Continue to Site

Welcome to our site!

Electro Tech is an online community (with over 170,000 members) who enjoy talking about and building electronic circuits, projects and gadgets. To participate you need to register. Registration is free. Click here to register now.

  • Welcome to our site! Electro Tech is an online community (with over 170,000 members) who enjoy talking about and building electronic circuits, projects and gadgets. To participate you need to register. Registration is free. Click here to register now.

How does a NOAC work?

Status
Not open for further replies.

Athosworld

Member
I want to know how does a NES On A Chip (NOAC) work, if possible, who invented it and why.

How does that chip read the data from the cartridge and executes it like the real NES.
Is it just some kind of extremely integrated 6502 or an FPGA?

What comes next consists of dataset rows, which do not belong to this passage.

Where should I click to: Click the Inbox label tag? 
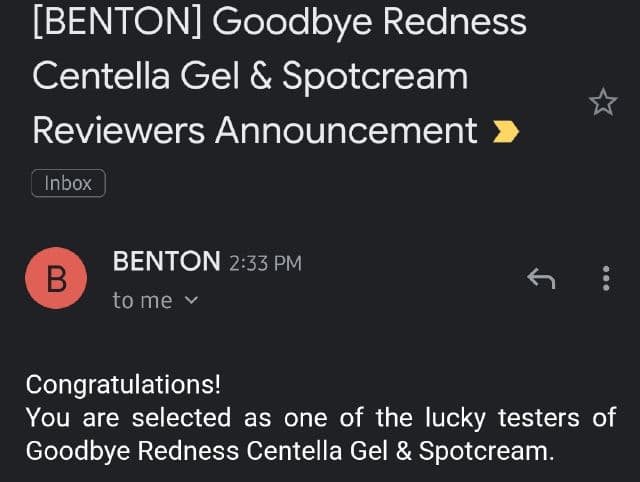click(x=68, y=183)
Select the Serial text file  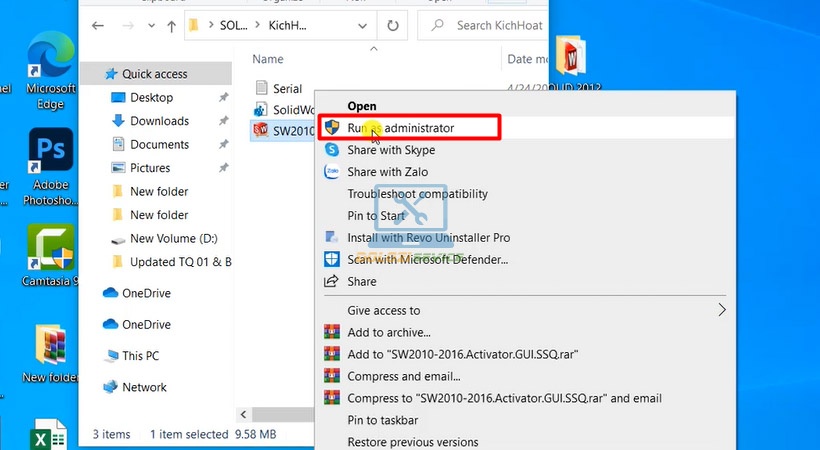point(286,88)
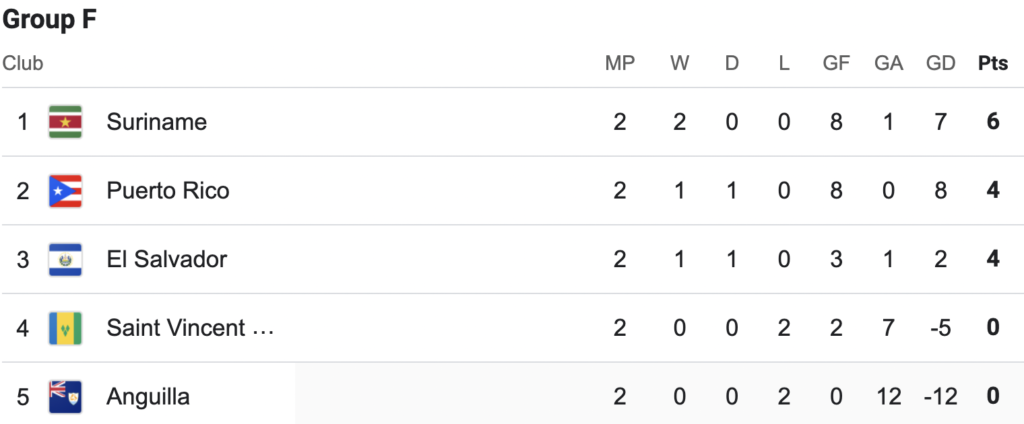Open the Puerto Rico team link

[168, 191]
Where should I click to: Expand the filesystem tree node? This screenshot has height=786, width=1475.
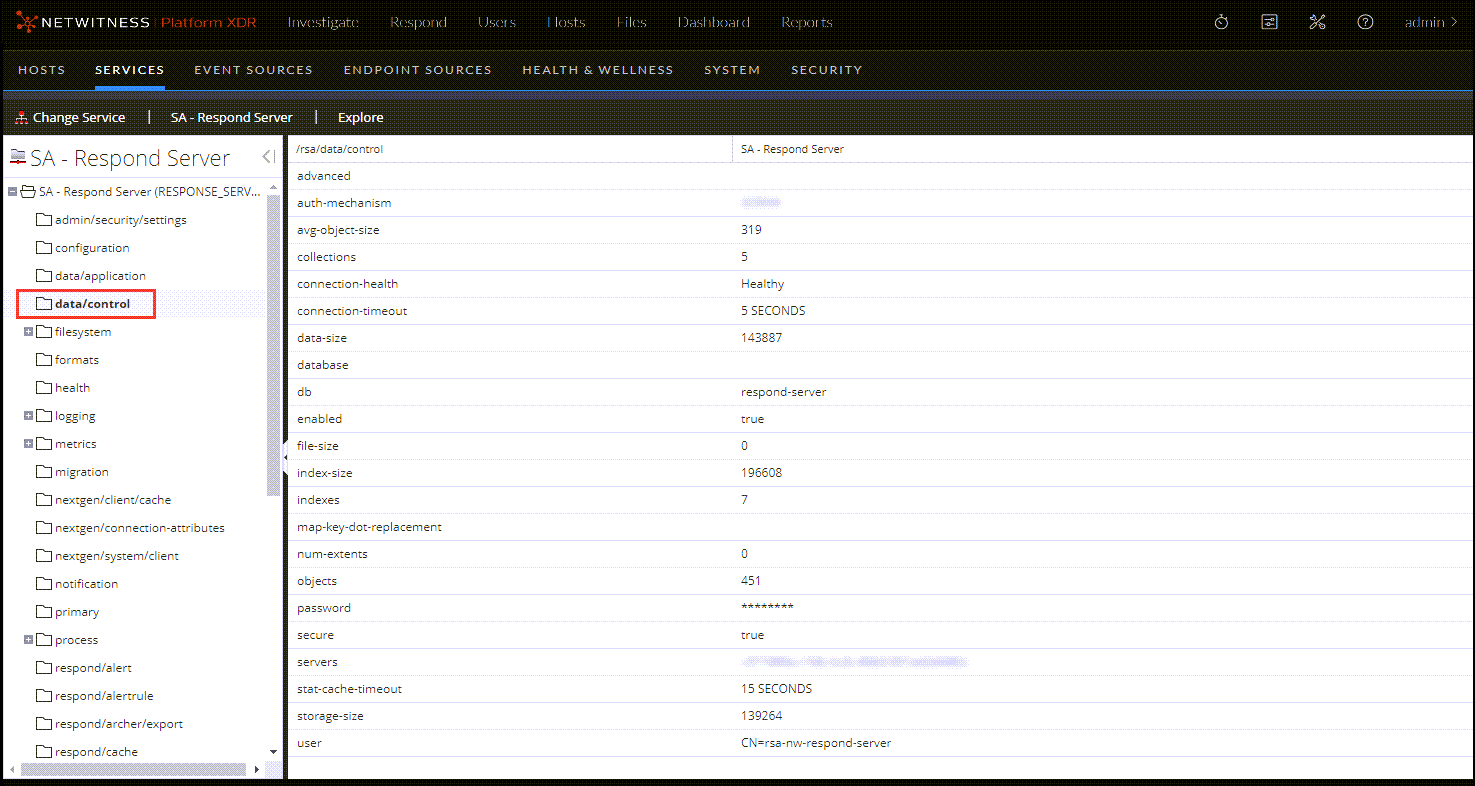click(28, 331)
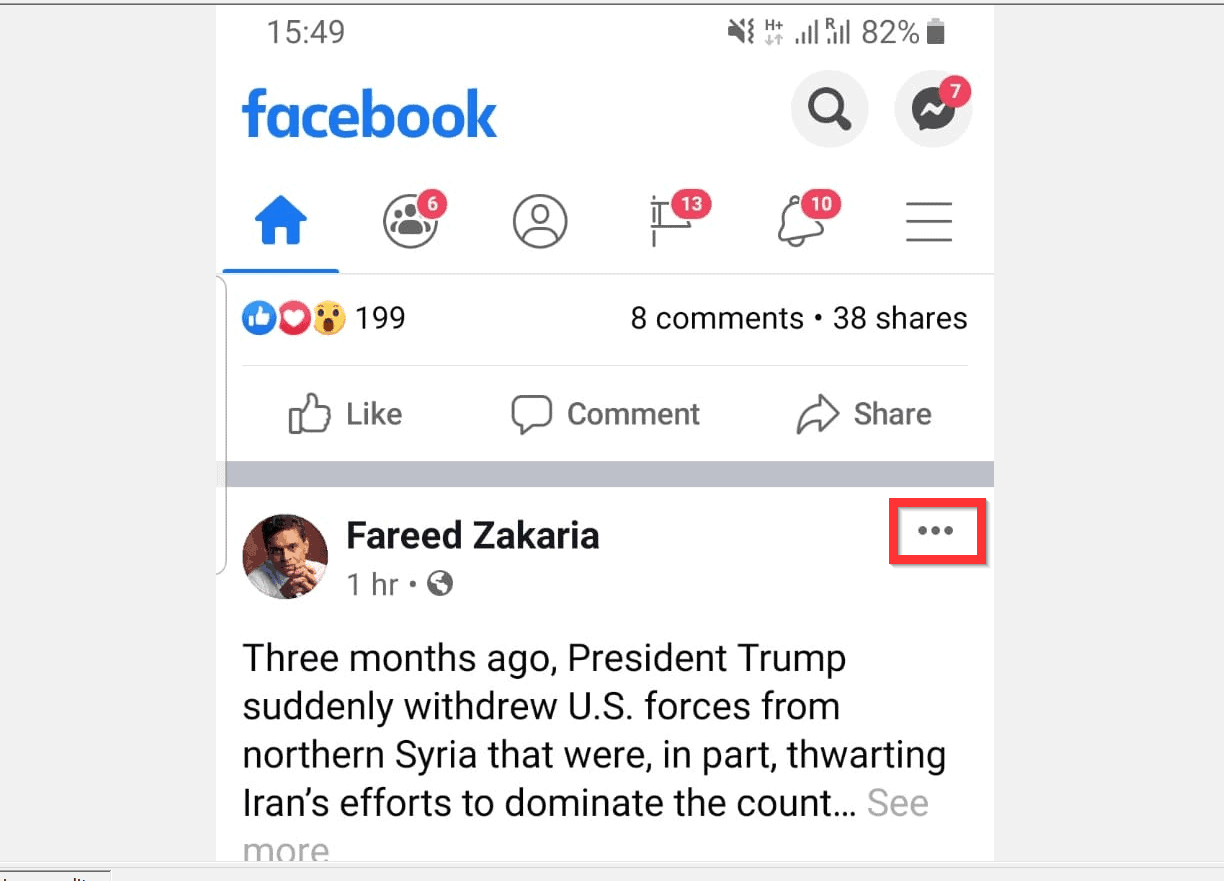
Task: Open the Facebook logo home link
Action: click(369, 113)
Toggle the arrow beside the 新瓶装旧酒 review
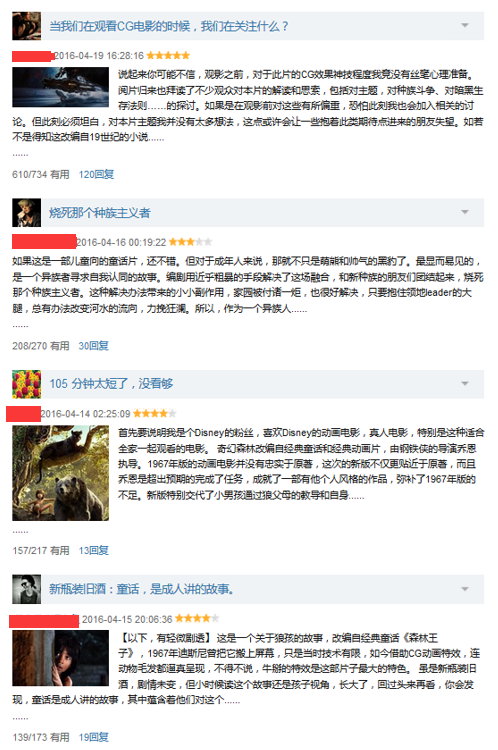Viewport: 498px width, 750px height. pos(465,589)
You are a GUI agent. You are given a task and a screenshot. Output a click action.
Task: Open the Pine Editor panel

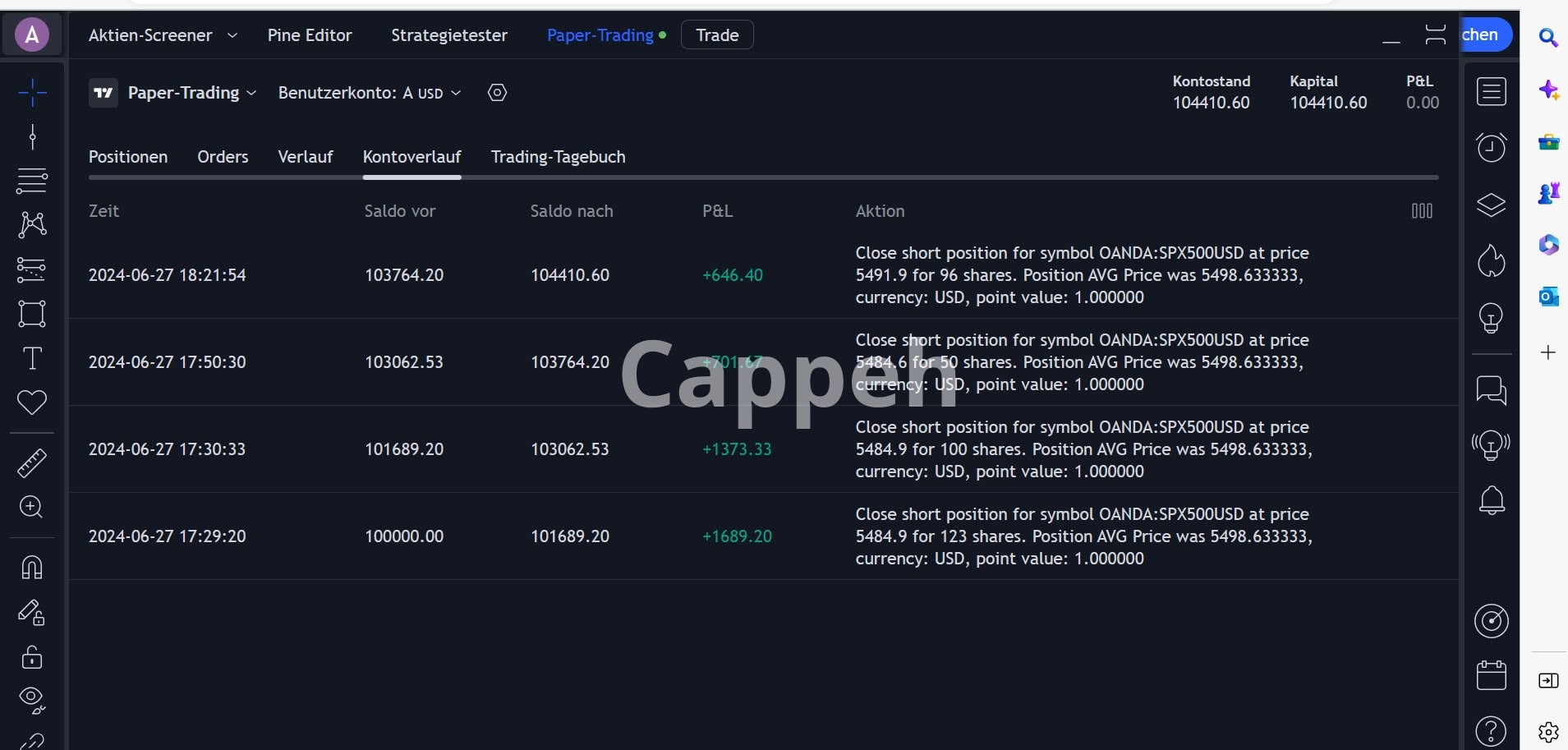(310, 35)
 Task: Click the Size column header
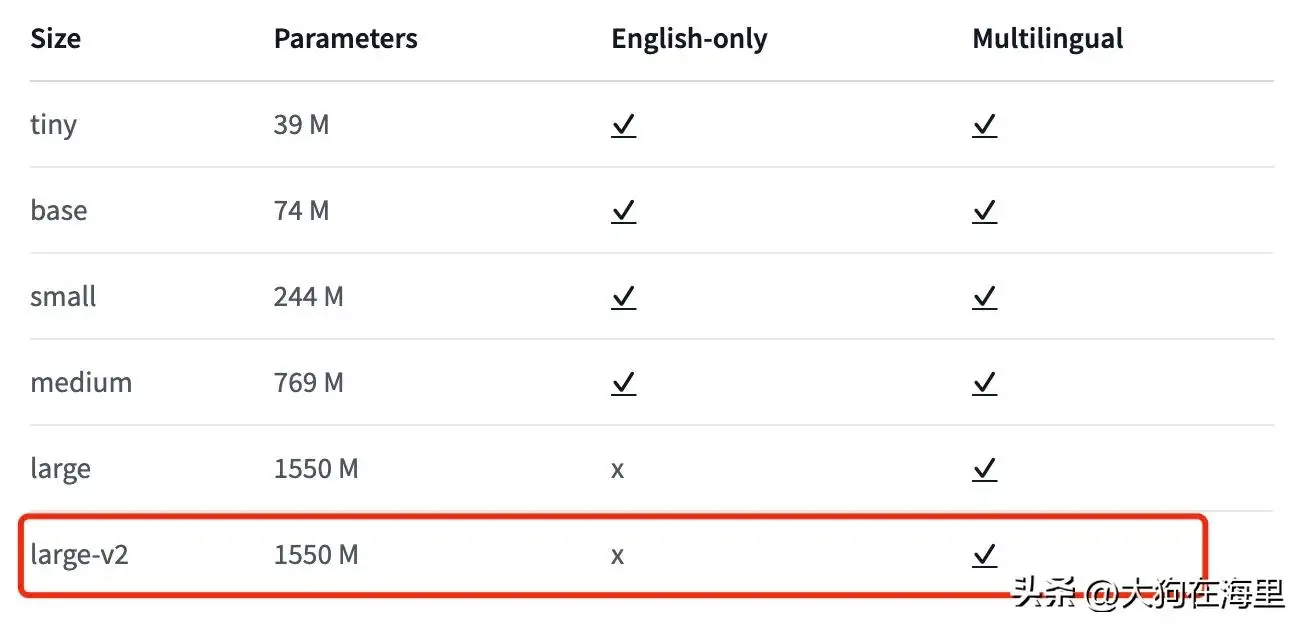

My theory: When the chip gets power, it inmediatly starts reading the contents from the cartridge/NOR flash on boot and through a series of logic gates, it generates an AV output to the TV.
Im planning to do a decap of the blob chip.
Most of these NOAC systems have a COB in the controller that I suspect is just a shift register that sends signal to the NOAC because it isn’t powerful enough to execute a game and read directly from the controller.
You can see in this photo by hackaday.io, a system with a variety of blobs, are the functions of a NOAC spread over these chips?
6950B52D-5862-4CCC-8F7B-DD834B8E87E6.png
 
The NES had a completely separate computer to generate sound, a modified 6502 for the main program, 2k of RAM and the ROM in the cartridge. That has to be a full emulator or an actual NES using modern assembly techniques.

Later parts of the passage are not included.